An integer representing the amount of bootstrap iterations. Default is 1000.

K

An optional integer representing the top list size for ranking. If not specified, it is set to one-fourth of the number of features.

a1

Optional numeric value used in the optimization process. If defined by the user, no optimization occurs.

a2

Optional numeric value used in the optimization process. If defined by the user, no optimization occurs.

log

Logical, indicating whether the data is already log-transformed. Default is TRUE.

verbose

Logical, indicating whether to display messages during the function's execution. Default is TRUE.

meta.info

a character vector of the metadata needed for the model to run and can be retrieved using colData().

BPPARAM

A BiocParallelParam object specifying the parallelization backend (e.g., MulticoreParam, SnowParam). The default depends on the operating system: if the user is on Windows, SnowParam(workers = 2) is used; otherwise, MulticoreParam(workers = 2).

group

A string specifying the column in meta.info that represents the groups or conditions for comparison. group should be retrieved using colData() as factor.

formula.str

A formula string for modeling. It should include "~ 0 + ..." to exclude the intercept from the model. All the model parameters must be present in meta.info.

robust

indicating whether robust fitting should be used. Default is TRUE, see eBayes.

trend

indicating whether to include trend fitting in the differential expression analysis. Default is TRUE. see eBayes.

permutating.group

Logical, If TRUE, the permutation for calculating the null distribution is performed by permuting the target group only specified in group Preserving all the other sample information. If FALSE, the entire sample information retrieved from meta.info will be permuted (recommended to be set to FALSE).

correlation_block

Character or NULL. The name of a column in meta.info that defines correlation blocks. Samples sharing the same value in this column are always resampled together as a unit, and within-block correlation is accounted for during model fitting via duplicateCorrelation. If NULL, standard independent resampling is used.

Value

An object of class "SummarizedExperiment" with the following elements:

data

The original data matrix.

niter

The number of bootstrap samples used.

statistics

The optimized statistics for each feature.

pvalue

P-values computed based on the permutation samples.

FDR

False discovery rate estimates.

a1

Optimized parameter used in differential expression ranking.

a2

Optimized parameter used in differential expression ranking.

k

Top list size used for ranking.

corrected.logfc

estimate of the log2-fold-change corresponding to the effect corrected by the s model see topTable.

q_values

Estimated q-values using the qvalue package.

BH.pvalue

Benjamini-Hochberg adjusted p-values.

null.statistics

The optimized null statistics for each feature.

Details

The LimROTS approach initially uses limma package functionality to simulate the intensity data of proteins and metabolites.
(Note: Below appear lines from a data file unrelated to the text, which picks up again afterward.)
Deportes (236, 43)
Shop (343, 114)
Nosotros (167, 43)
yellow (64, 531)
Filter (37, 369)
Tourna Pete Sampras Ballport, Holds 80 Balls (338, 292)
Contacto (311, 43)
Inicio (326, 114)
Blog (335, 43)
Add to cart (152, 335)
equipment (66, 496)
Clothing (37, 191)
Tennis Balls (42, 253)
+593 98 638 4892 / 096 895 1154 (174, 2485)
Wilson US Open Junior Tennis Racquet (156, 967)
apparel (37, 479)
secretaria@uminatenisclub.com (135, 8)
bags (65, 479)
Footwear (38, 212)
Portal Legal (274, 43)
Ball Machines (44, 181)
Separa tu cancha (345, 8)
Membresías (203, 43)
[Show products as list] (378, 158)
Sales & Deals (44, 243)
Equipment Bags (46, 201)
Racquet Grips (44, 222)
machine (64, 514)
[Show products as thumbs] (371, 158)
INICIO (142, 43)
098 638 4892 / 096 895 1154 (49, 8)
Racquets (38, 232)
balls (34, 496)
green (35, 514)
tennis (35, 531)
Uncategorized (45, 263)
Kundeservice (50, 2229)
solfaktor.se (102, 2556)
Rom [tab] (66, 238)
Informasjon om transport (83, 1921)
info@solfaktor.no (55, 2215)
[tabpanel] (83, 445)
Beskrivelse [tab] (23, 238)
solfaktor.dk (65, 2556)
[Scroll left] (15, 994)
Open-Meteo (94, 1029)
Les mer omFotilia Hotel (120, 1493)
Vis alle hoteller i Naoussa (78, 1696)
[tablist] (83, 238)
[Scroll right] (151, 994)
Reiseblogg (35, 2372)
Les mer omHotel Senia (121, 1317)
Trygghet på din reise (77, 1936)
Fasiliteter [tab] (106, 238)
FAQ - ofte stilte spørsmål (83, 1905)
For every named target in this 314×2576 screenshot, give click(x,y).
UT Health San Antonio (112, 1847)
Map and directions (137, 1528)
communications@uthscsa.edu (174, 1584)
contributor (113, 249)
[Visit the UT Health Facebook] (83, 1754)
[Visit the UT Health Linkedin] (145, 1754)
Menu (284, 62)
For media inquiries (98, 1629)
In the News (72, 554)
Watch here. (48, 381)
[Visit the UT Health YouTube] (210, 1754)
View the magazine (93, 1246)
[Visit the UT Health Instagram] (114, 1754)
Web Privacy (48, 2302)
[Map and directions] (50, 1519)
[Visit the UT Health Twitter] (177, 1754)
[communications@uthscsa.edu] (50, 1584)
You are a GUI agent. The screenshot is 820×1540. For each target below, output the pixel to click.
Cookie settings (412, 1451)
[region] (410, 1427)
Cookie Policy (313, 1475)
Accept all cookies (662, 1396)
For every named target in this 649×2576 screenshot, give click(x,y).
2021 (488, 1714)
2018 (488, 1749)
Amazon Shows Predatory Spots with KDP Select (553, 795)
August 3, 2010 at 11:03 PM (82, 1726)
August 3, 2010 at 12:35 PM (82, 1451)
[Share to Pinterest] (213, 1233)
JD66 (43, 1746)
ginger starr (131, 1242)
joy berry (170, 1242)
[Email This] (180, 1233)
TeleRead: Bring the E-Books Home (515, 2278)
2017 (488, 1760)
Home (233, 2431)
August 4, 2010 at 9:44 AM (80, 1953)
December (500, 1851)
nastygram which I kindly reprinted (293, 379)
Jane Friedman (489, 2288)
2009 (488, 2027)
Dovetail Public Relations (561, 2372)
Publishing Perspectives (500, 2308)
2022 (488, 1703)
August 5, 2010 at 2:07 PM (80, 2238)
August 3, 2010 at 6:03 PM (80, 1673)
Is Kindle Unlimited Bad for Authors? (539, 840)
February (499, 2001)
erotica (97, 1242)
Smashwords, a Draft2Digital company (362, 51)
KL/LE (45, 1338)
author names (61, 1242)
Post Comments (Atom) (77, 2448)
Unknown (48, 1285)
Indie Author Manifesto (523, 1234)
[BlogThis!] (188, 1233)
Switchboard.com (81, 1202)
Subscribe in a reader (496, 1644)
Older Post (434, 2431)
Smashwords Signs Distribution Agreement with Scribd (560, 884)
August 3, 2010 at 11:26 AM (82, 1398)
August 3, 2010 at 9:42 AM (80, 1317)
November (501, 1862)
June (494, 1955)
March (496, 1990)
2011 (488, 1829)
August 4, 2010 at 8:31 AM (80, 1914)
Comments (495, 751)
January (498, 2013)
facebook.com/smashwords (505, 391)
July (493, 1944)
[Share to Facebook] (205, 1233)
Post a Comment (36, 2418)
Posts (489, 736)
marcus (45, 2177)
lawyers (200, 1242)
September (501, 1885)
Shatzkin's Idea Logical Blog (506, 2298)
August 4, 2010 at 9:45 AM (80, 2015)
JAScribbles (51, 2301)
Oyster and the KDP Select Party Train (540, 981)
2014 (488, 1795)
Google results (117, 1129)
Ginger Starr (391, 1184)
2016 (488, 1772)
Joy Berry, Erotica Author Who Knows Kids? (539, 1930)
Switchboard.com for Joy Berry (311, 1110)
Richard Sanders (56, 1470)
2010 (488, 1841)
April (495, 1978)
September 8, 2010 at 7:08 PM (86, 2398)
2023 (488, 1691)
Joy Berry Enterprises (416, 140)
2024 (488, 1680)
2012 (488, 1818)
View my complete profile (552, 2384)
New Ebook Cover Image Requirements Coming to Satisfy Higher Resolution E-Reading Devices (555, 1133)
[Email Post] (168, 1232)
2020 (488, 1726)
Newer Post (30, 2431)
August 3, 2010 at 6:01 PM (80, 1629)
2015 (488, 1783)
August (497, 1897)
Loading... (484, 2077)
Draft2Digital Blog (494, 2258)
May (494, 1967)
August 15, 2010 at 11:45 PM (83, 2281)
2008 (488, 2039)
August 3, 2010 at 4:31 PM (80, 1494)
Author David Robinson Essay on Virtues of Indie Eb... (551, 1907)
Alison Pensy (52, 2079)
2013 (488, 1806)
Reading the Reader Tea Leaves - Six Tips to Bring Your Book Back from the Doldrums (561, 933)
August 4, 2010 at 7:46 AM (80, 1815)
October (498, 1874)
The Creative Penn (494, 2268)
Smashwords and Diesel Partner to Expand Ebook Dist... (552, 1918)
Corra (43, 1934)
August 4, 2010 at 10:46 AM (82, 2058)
A linear model is subsequently fitted using the design matrix. Empirical Bayes variance shrinking is then implemented. To obtain the moderated t-statistics, the adjusted standard error \(SE_{post} = \sqrt{s^2_{\text{post}} } \times unscaled SD\) for each feature is computed, along with the regression coefficient for each feature (indicating the impact of variations in the experimental settings). Then, by adapting a reproducibility-optimized technique known as ROTS to establish an optimality based on the largest overlap of top-ranked features within group-preserving bootstrap datasets, Finally based on the optimized parameters \(\alpha1\) and \(\alpha2\) this equation used to calculates the final statistics:

$$t_{\alpha_{(p)}} = \frac{\beta_{(p)}} {\alpha1 + \alpha2 \times SEpost_{(p)}}$$where \(t_{\alpha_{(p)}}\) is the final statistics for each feature, \(\beta_{(p)}\) is the coefficient, and \(SEpost_{(p)}\) is the the adjusted standard error. LimROTS generates p-values from permutation samples using the implementation available in qvalue package, along with internal implementation of FDR adapted from ROTS package. Additionally, the qvalue package is used to calculate q-values, were the proportion of true null p-values is set to the bootstrap method pi0est.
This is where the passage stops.